Por Fábio Santos, Rede Amazônica

A Agência Nacional de Energia Elétrica (Aneel) homologou a redução média de 11,29% na tarifa de energia em Rondônia.

A redução foi aprovada nesta terça-feira (8) pela diretoria do órgão e começa a valer a partir do dia 13 deste mês, vigorando pelos próximos 12 meses.

“Para os consumidores de alta tensão, ou melhorando para a indústria do estado de Rondônia, para o comércio do estado de Rondônia, nós estamos falando em uma redução tarifária na ordem de 16%. E nós estamos falando em uma redução tarifária para baixa tensão, para as residências do estado de Rondônia, na ordem de 9,85%. Quando nós conjugamos esses dois redutores tarifários, a gente está falando em um efeito médio para o estado de Rondônia da redução de aproximadamente 11,29%”, disse o relator do processo na Aneel, Efraim Cruz.

___________________

A Agência Nacional de Energia Elétrica (ANEEL) aprovou, na última terça-feira (8/12), o resultado da Revisão Tarifária Extraordinária Contratual da Energisa Rondônia – Distribuidora de Energia S.A. – ERO, a vigorar a partir de 13 de dezembro de 2020.

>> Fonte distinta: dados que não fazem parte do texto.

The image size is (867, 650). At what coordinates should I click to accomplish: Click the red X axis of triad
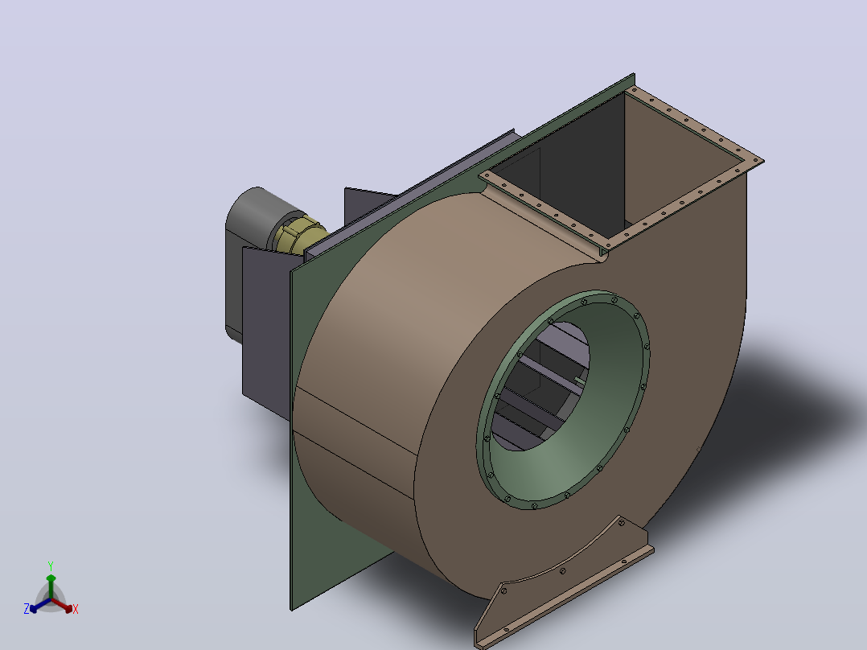64,607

Com a decisão, as tarifas de energia elétrica dos consumidores atendidos pela distribuidora terão redução média de -11,29%.

___________________

O relator atribuiu a redução a ações adotadas pelo Governo Federal, como a Medida Provisória 998 que trata de mecanismos par reduzir impactos dos reajustes tarifários, e a Conta Covid, que é um empréstimo concedido às distribuidoras de energia de todo o país para fazerem frente ao aumento de custos que tiveram em 2020 e que teriam de ser repassados aos consumidores.

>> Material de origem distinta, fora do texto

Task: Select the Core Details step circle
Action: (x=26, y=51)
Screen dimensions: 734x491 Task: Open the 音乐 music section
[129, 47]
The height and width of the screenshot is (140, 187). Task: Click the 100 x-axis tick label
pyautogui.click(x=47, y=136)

“Nós estamos em um cenário de redução das tarifas do estado de Rondônia, resultado da Medida Provisória 998, bem como da Conta Covid que está resultando em uma redução tarifária para o Estado de Rondônia, para as tarifas da Energisa”, complementou Efraim Cruz.

O empréstimo da Conta Covid, que possibilitou redução na tarifa, terá de ser pago pelas distribuidoras de energia aos bancos. Esse empréstimo começa a ser pago em 2021 e vai até 2025. Isso quer dizer que o aumento que deixou de ser aplicado agora vai pesar no bolso dos consumidores de forma parcelada nos próximos cinco anos.